In “open surgery,” or the traditional option for spine surgery, surgeons make a long incision to access the diseased area of the spine. Between five to six inches, the incision pulls the muscles to the side, risking damage to the soft tissue and impacting other anatomy, potentially prolonging healing. MISS offers an alternative for most back and neck procedures.
What is minimally invasive spine surgery?
MISS, which has been developing in both use and technological sophistication since the 1990s, uses several smaller incisions, sometimes as short as two centimeters. This can lead to less bleeding, a lowered risk of complications, better cosmetic results, and a shorter recovery time.
Rather than pulling aside the muscles to examine the spine, surgeons often use a tubular retractor to tunnel through the skin and soft tissues to the spine. It keeps the muscles immobile while fluoroscopy typically provides real-time X-ray images to guide the surgeon. Operating microscopes are also used along with the retractor. Other options include a mini-open, which is similar to an open procedure but still uses considerably smaller incisions.
During surgery, intraoperative imaging aids the surgeon in placing rods, screws, plates, or other devices required to stabilize the spine.
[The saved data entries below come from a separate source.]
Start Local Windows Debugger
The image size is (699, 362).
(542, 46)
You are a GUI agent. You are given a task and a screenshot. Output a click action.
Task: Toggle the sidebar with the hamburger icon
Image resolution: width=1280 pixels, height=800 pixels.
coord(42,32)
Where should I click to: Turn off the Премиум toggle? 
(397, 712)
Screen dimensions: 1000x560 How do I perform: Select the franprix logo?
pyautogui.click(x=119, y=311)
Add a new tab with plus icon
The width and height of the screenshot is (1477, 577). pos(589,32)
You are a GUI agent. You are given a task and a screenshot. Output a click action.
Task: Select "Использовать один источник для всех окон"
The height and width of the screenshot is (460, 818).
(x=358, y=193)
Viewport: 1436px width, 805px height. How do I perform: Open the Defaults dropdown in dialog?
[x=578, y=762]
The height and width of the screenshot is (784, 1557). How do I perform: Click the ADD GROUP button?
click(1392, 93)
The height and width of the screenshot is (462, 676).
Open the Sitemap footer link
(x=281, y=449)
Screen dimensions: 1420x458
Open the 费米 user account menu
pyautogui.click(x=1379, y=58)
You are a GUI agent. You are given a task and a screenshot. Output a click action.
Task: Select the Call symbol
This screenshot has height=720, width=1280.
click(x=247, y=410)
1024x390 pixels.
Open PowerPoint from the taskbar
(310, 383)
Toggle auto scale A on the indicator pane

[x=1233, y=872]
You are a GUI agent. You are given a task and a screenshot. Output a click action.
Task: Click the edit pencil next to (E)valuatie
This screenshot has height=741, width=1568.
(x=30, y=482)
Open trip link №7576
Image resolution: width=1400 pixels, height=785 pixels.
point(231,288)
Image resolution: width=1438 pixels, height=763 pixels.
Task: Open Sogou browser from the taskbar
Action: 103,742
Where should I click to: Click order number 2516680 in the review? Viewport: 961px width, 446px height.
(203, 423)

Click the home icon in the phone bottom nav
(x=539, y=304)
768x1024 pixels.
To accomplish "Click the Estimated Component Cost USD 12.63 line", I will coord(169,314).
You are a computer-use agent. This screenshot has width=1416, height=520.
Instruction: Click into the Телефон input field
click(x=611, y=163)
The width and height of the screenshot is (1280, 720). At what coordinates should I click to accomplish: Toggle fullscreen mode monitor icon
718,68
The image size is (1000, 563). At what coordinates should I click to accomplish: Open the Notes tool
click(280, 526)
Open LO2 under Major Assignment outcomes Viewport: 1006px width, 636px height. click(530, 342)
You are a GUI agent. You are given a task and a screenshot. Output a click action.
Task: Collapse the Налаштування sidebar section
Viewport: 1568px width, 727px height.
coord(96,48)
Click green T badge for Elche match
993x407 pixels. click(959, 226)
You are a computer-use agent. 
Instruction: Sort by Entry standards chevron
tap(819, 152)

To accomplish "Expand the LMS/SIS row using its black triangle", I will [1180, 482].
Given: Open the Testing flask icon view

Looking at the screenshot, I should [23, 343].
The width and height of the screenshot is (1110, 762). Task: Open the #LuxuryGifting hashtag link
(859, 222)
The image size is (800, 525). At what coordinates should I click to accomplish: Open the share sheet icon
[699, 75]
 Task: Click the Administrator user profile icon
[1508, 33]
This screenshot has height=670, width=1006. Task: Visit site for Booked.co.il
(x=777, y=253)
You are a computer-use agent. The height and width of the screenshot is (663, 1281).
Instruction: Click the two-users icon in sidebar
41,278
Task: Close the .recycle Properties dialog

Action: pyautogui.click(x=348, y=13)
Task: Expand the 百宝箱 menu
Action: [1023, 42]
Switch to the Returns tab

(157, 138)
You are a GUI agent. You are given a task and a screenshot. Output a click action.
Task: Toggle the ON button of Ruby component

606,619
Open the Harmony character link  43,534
MISS patients typically have a significantly shorter hospital stay and can often have their surgery performed on an outpatient basis. Though each experience is unique to the patient, pain time from MISS is usually half of what it is for open surgery. Depending on the type of surgery and the activity level required at a patient’s job, recovery times can be between one to two weeks, although larger procedures, such as fusions, can take between four to six weeks.
As with other surgeries, physical therapy is often vital in helping a patient regain strength and return to his or her normal routine faster.
What conditions can minimally invasive spine surgery treat?
As MISS is a constantly evolving and expanding field, it can now be used to address many spinal conditions, including degenerative disc disease, herniated discs, spinal deformities and infections, and lumbar spinal stenosis. However, certain tumors, infections, and high-degree scoliosis still require traditional open surgery.
Who practices minimally invasive spine surgery?
MISS is practiced by only about 10% of spinal surgeons in the country. It’s a highly technical procedure, requiring extensive training on both the part of the doctor and the operating room team, as well as expensive equipment not carried at every hospital. Given the intensity of this training, it is critical to find a surgeon that possesses the necessary knowledge and expertise.